MozillaFoundation / mofo-devops

Mozilla Foundation DevOps Plans, Issues, Discussions
12 stars 5 forks source link

Discuss: Prep story engine for Pulse #612

Closed xmatthewx closed 4 years ago

xmatthewx commented 6 years ago

MoFo has a pile of interviews in StoryEngine that we will put into Pulse profiles before we let go off that site.

I don't think we should attempt an import. But, to expedite the process, can we extract all the content from WP into individual text files and convert html to markdown? We can aim for 80% quality, ignoring edge cases.

A quick export to prep content will enable program staff to simply copy and paste the content, and not fuss with inline style.

Thoughts? @cadecairos @gideonthomas @alanmoo @jessevondoom

cadecairos commented 6 years ago

@xmatthewx We transferred ownership of StoryEngine to Loup design a few months ago. Are we planning to scape the data off of their website? I think we might want to ask them first, since they own the rights to that content now.

xmatthewx commented 6 years ago

this plan is their plan. we discussed moving the mozilla storyengine interviews to pulse long ago. we just didn't want to prioritize it, knowing our work on fellow profiles would eventually enable it.

i'm sure they'd give us a sql dump or a wp xml export. i can contact them after we have a sense of whether that's useful for us.

cadecairos commented 6 years ago

It doesn't feel like a good use of DevOps time to manually format text data for an import into the CMS. There are plenty of free online tools that can convert HTML to Markdown for us. If we can provide program staff with links to these tools it won't take much of their time to format the exported content themselves on a case by case basis.

xmatthewx commented 6 years ago

Cool. I'll try and take this. I feel like 2 hours from me could save them a dozen hours. And I'm not even sure who "them" is.

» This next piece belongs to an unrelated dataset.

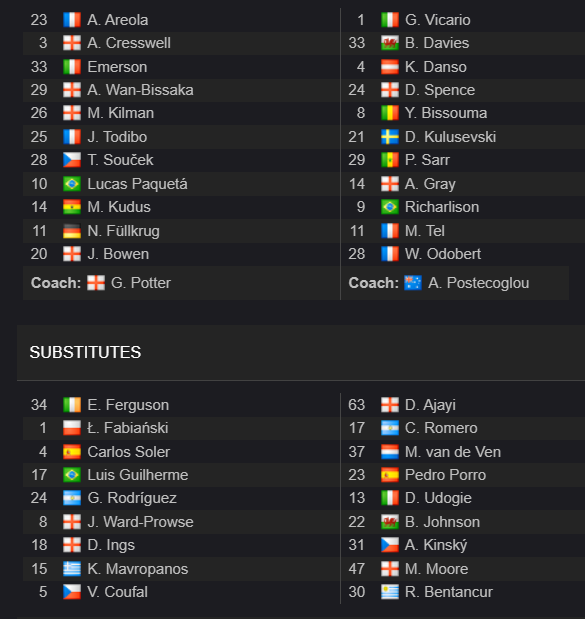Open Pedro Porro's player link
Screen dimensions: 585x619
click(x=445, y=475)
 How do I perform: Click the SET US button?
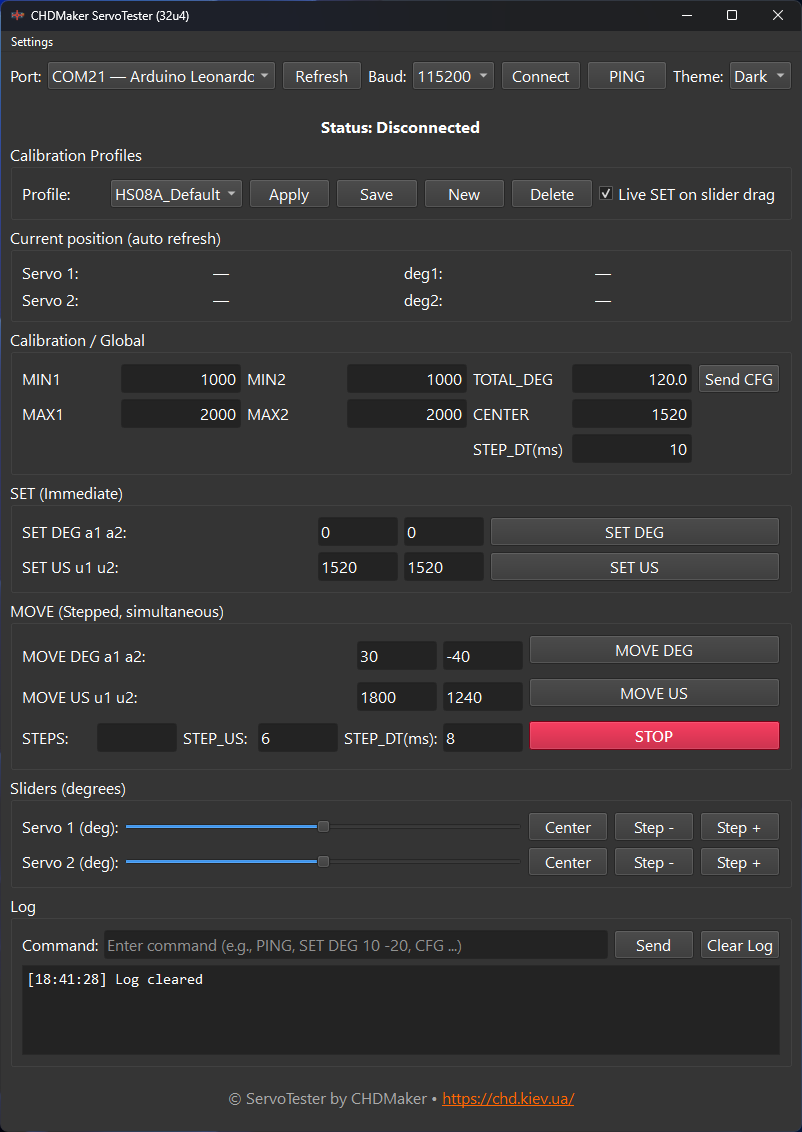634,567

Chris do we have a SQL back up of the site when we did the hand off? Or should I reach out to Christine P?

cadecairos commented 6 years ago

I believe I did capture a backup. I will have to confirm that.

cadecairos commented 6 years ago

I can confirm there's an encrypted snapshot of the storyengine wordpress site saved in the mofo-archives S3 bucket.

xmatthewx commented 6 years ago

Great. If you can give me a copy of the SQL, I'll see if I can prep the content.

You can strip or skip sensitive info in these tables. Or I can do it:

I only need post content. Terms (tags, cats) could be useful.

More on WP DB tables

edit: it's so weird to be reading WP documentation. i spent a lot of time here like 9 years ago.

cadecairos commented 4 years ago

This issue seems to have died? reopen if we need to complete anything here.